People across the country are being encouraged to have a ‘heart to heart’ as part of a new NHS campaign to get people from Black and Asian ethnicities talking about blood and organ donation.
The ‘heart to heart’ campaign was launched on March 23 by NHS Blood and Transplant and popular household food brand, Tropical Sun – a leading importer of daily essentials and specialist ingredients used by African and Caribbean families.
The aim of the campaign is to reach families in the heart of the home: the kitchen and around the dinner table.
Nadine Eaton, head of blood donation campaigns for NHS Blood and Transplant, said: “More and more black people are saving lives by donating blood but there is still a shortage of donors.
“People from similar ethnic backgrounds are more likely to have matching blood but the shortage of black donors means some black people with for example, sickle cell disease don’t always get the best matched blood.”
According to the NHS’s National Blood Service, every blood donation can save up to three lives: they could be people who have had an operation, babies or mothers in childbirth.
The reason for urgency
Increasing the number of Black people who donate blood is an urgent priority for NHS Blood and Transplant.
Research from NHS Blood and Transplant has shown that Black donors are ten times more likely to have the Ro and B positive blood types needed to treat the 15,000 people in the UK suffering from sickle cell disease.
Sickle cell is a painful condition which is particularly common in people from an African or Caribbean descent.
A solution is that patients need blood which is closely matched to their own. This is most likely to come from a donor of the same ethnicity.
Yet only one per cent of current blood donors in the UK are Black – that’s 11,400 people.
Paul Harrison, community brand ambassador at Tropical Sun Foods said: “The majority of Tropical Sun customers in the UK come from African, Asian and Caribbean backgrounds, so we’re delighted to support the NHS in their quest to improve health conditions for people from these communities.
“We have a call-to-action sticker on the front of [our main] products, with real testimonies of people who have recovered after receiving blood or an organ donation.”
Local schools and community groups have helped to raise awareness of this issue by putting on events such as community blood donation drives, to encourage the public to give blood.
Birmingham resident Sunitha Dwarakanath said: “I’m on the bone marrow donation list because there was a drive in my community, from a local school that encouraged us to sign up to the bone marrow donation list.
“People trust people within their community.”
A beginner at donating blood, London city resident Jamie D. Hunt was pleased that he could donate blood despite his allergies.

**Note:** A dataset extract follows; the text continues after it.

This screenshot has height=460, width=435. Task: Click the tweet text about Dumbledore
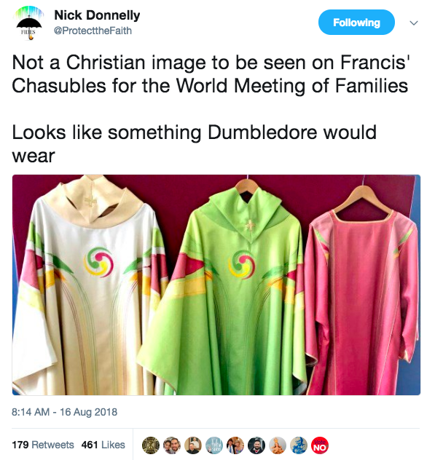pos(194,143)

“I was inspired to give blood for the first time last year after speaking with a friend who has sickle cell anaemia.
“During the discussion, his friend mentioned that she has blood transfusions every three weeks and there is a real shortage of blood donors who are from ethnic minority backgrounds,” Hunt said.
Another way of raising awareness about blood and organ donation is in the workplace.
Some employers have set up workplace mobile blood donation stations to make it easier for people to give blood.
Communications officer Saalene Sivaprasad said: “Last year myself and other colleagues arranged to give blood with a Blood transfusion service that is local to us in London. In total, there were 30 people who donated blood that day during our lunch break.”
Geraldine Parker Smith, national BAME marketing manager at NHS Blood and Transplant said: “Tropical Sun have given the NHS a fantastic opportunity to reach out directly to people who may not have had a reason to think or speak about blood or organ donation before.”
Tropical Sun has recruited some of the UK’s leading celebrities to donate blood and record personal reflections on organ donation.
For example, Gold-medal winning athlete Dame Kelly Holmes MBE and EastEnders actress Nina Wadia OBE have contributed to the heart to heart campaign.
Including British influencers such as British-Jamaican fitness instructor Mr. Motivator and British Boxer Ashley Theophane.
Harrison also said: “We’re all very busy people, but it’s important to continue to raise awareness about this important issue.
“Giving blood doesn’t take a lot of someone’s time. People should think about the lives that they could save.”
For example, last week a teenager from Kilmarnock, Scotland received a stem cell transplant that saved her life.
Abbe Ferguson, 13, who had leukaemia, is in remission after a successful transplant from a match that was found somewhere in Europe during the first lockdown.